> [Data records]
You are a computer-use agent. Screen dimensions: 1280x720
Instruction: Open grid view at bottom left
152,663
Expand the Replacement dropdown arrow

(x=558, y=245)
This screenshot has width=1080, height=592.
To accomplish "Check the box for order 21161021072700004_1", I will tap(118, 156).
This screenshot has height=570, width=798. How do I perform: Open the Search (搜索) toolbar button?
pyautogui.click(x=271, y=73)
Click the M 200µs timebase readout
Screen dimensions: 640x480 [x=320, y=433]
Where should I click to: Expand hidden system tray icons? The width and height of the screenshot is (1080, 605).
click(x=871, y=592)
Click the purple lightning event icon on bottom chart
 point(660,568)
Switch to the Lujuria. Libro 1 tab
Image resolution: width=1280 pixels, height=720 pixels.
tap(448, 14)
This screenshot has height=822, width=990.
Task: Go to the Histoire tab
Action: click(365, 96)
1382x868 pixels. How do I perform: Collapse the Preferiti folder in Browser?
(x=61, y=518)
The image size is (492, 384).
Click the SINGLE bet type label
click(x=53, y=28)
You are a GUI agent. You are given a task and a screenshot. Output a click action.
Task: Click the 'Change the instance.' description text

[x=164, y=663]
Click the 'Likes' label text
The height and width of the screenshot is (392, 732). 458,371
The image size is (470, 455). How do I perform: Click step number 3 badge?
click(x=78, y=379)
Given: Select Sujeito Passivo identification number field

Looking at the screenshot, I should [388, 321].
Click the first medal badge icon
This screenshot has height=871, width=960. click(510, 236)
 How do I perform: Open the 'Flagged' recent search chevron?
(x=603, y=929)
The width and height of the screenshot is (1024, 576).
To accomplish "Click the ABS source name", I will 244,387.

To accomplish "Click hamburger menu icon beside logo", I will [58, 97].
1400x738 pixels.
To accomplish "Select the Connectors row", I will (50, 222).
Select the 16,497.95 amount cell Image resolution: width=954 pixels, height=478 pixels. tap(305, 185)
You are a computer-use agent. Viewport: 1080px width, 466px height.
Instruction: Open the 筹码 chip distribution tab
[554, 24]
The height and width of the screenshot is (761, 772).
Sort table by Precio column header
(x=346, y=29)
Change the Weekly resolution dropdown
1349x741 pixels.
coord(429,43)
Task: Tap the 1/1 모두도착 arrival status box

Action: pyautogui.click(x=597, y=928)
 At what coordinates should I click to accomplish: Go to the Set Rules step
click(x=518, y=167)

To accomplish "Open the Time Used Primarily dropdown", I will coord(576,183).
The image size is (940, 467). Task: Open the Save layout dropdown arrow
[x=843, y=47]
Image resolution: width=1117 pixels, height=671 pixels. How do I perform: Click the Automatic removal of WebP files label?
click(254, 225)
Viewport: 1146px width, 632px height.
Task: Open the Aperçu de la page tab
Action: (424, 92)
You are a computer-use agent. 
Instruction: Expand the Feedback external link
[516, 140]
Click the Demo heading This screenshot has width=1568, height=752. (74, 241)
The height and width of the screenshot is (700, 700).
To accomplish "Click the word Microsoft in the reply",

> [What the task requires]
Include both ends. Return the line holding "Change the Weekly resolution dropdown" and all lines after it in the records above, exactly as written.

> [Result below]
Change the Weekly resolution dropdown
1349x741 pixels.
coord(429,43)
Task: Tap the 1/1 모두도착 arrival status box

Action: pyautogui.click(x=597, y=928)
 At what coordinates should I click to accomplish: Go to the Set Rules step
click(x=518, y=167)

To accomplish "Open the Time Used Primarily dropdown", I will coord(576,183).
The image size is (940, 467). Task: Open the Save layout dropdown arrow
[x=843, y=47]
Image resolution: width=1117 pixels, height=671 pixels. How do I perform: Click the Automatic removal of WebP files label?
click(254, 225)
Viewport: 1146px width, 632px height.
Task: Open the Aperçu de la page tab
Action: (424, 92)
You are a computer-use agent. 
Instruction: Expand the Feedback external link
[516, 140]
Click the Demo heading This screenshot has width=1568, height=752. (74, 241)
The height and width of the screenshot is (700, 700).
To accomplish "Click the word Microsoft in the reply",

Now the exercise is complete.